Säkularismus in Gefahr?

"Diese Gesetze sind ein direkter Angriff auf die indische Verfassung", sagt die Menschenrechtsanwältin Seema Misra. Denn die Verfassung sieht ausdrücklich vor, dass Indien ein säkulares Land ist. Der Staat habe sich aus religiösen Dingen herauszuhalten. "Die Radikalen aber sagen, das Prinzip des Säkularismus sei 'unindisch' und gegen die Werte der Hindus gerichtet. Letztlich wollen sie nichts anderes als einen hinduistischen Gottesstaat." Und so droht der Streit um eine Kuss-Szene zu einem wahren Kampf um die indische Gesellschaft auszuarten.

Leidtragende sind die interreligiösen Liebespaare. In Sonntagsreden feiern indische Politiker ihr Land gerne als gelungenes Beispiel für einen Vielvölkerstaat, in dem alle Weltreligionen friedlich zusammen leben. Doch in Wahrheit leben sie bestenfalls nebeneinander her.

Der Druck auf Liebespaare

Wie stark der Druck werden kann, hat die Wirtschaftsprofessorin Vineeta Sharma am eigenen Leib erfahren. Als sie ihren muslimischen Verlobten heiraten wollte, lehnten die Eltern das rundheraus ab. "Sie kannten selbst keine Muslime, hatten nur die üblichen Vorurteile im Kopf", erinnert sie sich. Sharma setzte sich durch, heiratete ihren Tanvir.

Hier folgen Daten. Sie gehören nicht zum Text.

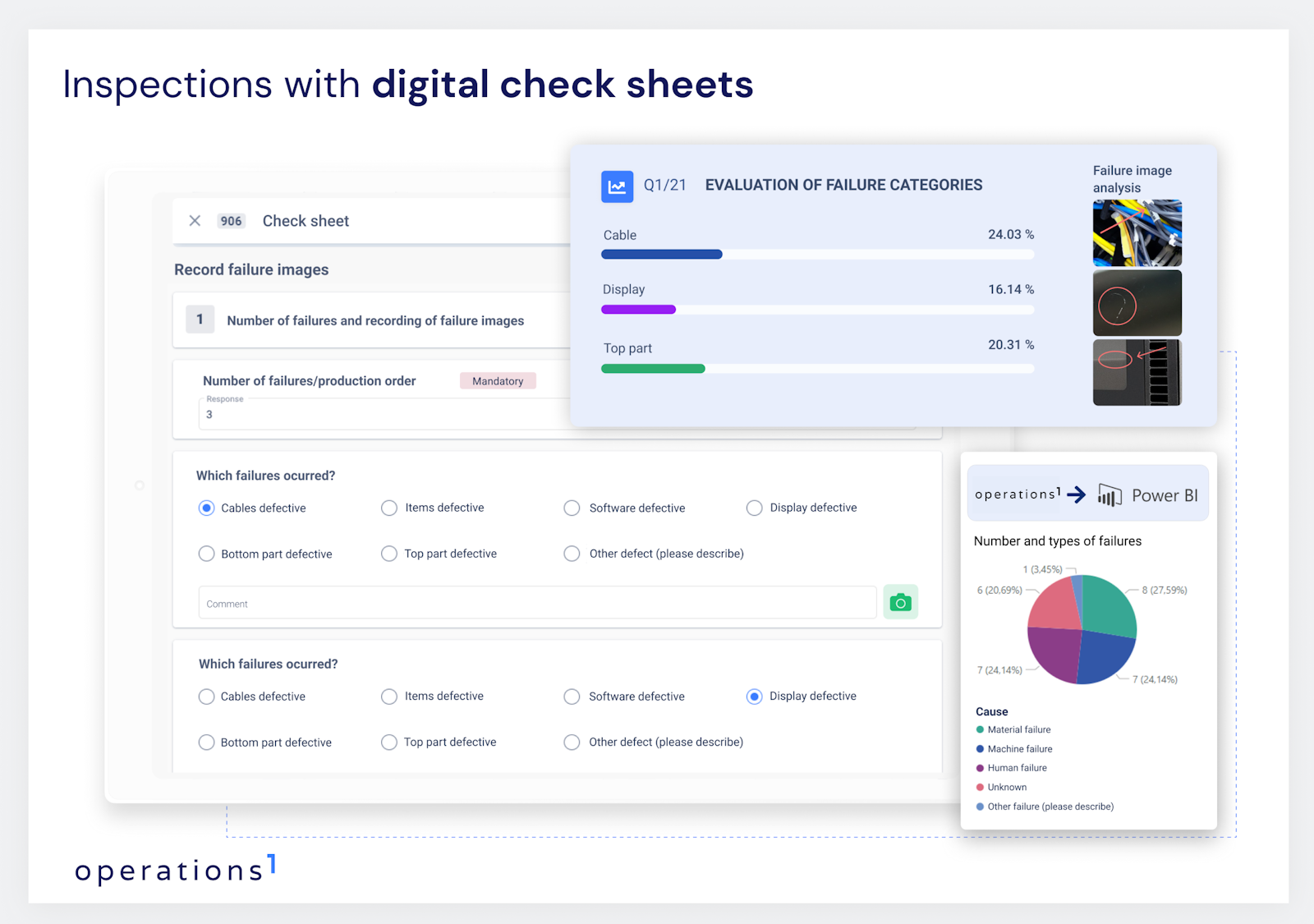Viewport: 1314px width, 924px height.
Task: Select the Items defective option
Action: [x=388, y=508]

Sie haben ihre Liebesgeschichte jetzt auf Instagram öffentlich gemacht. Auf der Seite des "India Love Project" erzählen viele interreligiösen Paare ihre Geschichte. Innerhalb weniger Tage erreichte der Account 20.000 Abonnenten. "Das sind nur sehr wenige im Vergleich zu den Extremisten", sagt Vineeta Sharma, "aber immerhin es ist ein Anfang".